A 12-year-old doesn’t understand if it’s just rhetoric. They really believe their parents could be taken from their homes and deported overnight.
Julie Smithwick, executive director of PASOs
“It doesn’t matter if Trump doesn’t win. The damage has already been done,” said Ilia Rivera of Greenville, South Carolina, who chairs the Hispanic Caucus of the state’s Democratic Party. “He replanted that seed of racial discrimination in some South Carolinians here that after years of working together in the community was so close to being gone.”
Those eligible to vote – 34 percent of South Carolina’s Hispanic population of 258,000 – have been apathetic about registering, said Wilfredo Leon of Greenville, who started South Carolina’s first Spanish-language newspaper in 1996. Trump’s campaign has changed that.
As a growing minority at 5 percent of the state’s population, any surge in anti-Trump registration or voting is unlikely to sway the overall vote for South Carolina, which has for decades voted solidly Republican in the presidential election.
“I’m sensing a fear, a new anxiety, about what is going to happen if Trump is elected,” said Leon. “I sense a nervousness provoked by how people around them are reacting to the ideas that Trump is pushing. . . . Some react by distancing themselves. Others react saying, ‘If I can become a citizen more quickly to register to vote, I’m going to do it.’ ”
88,000 Hispanic eligible voters in South Carolina in 2016, according to Pew Research Center.
Leon placed the usual election-year ad in his newspaper offering to help readers with voter registration, but this time the response was overwhelming. He said he’d helped 25 to 30 people register, most of whom were driven by fear of living under a President Trump.
“Many people won’t usually be very aware of the politics going on, and often think ‘I don’t think I’m going to vote’ or ‘Our votes don’t count,’ ” said Maribel Luna Sanchez, 23, who moved with her family from Mexico to Beaufort County when she was 8. “Now there is that connection of thinking, ‘OK, I don’t want Trump to be president,’ and that’s definitely a motivation.”
Rivera said that after Trump’s immigration speech in Arizona on Wednesday she’d posted a Facebook ad for a workshop for new voters in her area called,“How not to vote for Trump.” There was an immediate flood of responses.
Earlier in his campaign, Trump painted a bleak picture of dangerous, violent “illegals” flowing over the southern border, bringing drugs and crime and often harming innocent Americans. At his Wednesday immigration speech in Arizona, 22 people gave accounts of being victimized by immigrants.
Living in a state that adopted parts of Arizona’s strict immigration law, many Hispanics interviewed said that characterization had resulted in increased suspicion of them. South Carolina has had the second-fastest-growing Hispanic population in the country: From 2000 to 2011 the number surged 154 percent.
It’s a minority, but always the minority who is the most boisterous. who is creating this atmosphere of fear.

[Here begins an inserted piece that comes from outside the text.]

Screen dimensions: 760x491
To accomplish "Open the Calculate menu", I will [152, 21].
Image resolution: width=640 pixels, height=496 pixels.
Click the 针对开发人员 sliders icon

Eric Esquivel in Hilton Head, S.C.
“Of course, this rhetoric, these type of statements, like ‘Mexicans are rapists and criminals,’ it hurts all of us,” said Myriam Torres, the director of the Consortium for Latino Immigration Studies at the University of South Carolina in Columbia. “And often I hear the comment, ‘Oh, that’s not us. We’re not undocumented; they’re not talking about us.’ ”
But the suspicion and profiling can affect anyone who looks Hispanic or has a Spanish last name, said Eric Esquivel, a Hilton Head businessman who runs La Isla magazine and is the co-chairman of the Lowcountry Immigration Coalition.
“It’s just adding a negative mentality towards Latinos – toward tan, thinking that all tan people are ‘Mexican’ and ‘illegal.’ For (people in) government, what they say and what they do is delicate,” said Esquivel. “What is the message you’re sending to next generations?”
In 2011, Republican Gov. Nikki Haley signed a bill similar to Arizona’s anti-immigration legislation. Opponents said it would cost South Carolina taxpayers millions of dollars while encouraging racial profiling. It required police to check the immigration status of any person they stopped and suspected of being in the country illegally. It also set up the country’s first state-level immigration enforcement unit, at a cost of $1.3 million.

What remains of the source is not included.